§ **Task to complete**:
Wherever the word "each" appears in the entries, copy the whole line.

*** Material to process Section Begins ***

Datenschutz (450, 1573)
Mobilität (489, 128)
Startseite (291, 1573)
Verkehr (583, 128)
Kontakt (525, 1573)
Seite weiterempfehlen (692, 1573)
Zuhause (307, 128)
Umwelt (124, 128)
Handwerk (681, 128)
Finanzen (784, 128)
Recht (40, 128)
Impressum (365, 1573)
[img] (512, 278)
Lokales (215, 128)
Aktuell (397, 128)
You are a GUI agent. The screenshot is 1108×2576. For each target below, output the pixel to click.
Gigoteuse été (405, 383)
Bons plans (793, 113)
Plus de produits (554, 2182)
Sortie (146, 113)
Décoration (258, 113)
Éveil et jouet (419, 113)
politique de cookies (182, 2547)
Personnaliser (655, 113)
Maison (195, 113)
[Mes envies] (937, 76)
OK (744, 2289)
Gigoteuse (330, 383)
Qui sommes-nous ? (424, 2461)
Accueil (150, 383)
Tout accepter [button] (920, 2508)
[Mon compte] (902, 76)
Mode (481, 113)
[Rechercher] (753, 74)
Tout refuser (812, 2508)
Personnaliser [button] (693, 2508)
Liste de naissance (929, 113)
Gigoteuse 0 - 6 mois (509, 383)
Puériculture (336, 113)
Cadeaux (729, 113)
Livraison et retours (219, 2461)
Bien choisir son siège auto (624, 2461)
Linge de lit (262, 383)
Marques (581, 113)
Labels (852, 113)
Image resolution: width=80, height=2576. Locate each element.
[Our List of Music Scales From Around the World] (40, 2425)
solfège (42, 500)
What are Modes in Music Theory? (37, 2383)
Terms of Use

*** Material to process Section Ends ***

§ **Problem solution**:
You are a GUI agent. The screenshot is 1108×2576. For each target below, output the pixel to click.
Image resolution: width=80, height=2576. Locate each element.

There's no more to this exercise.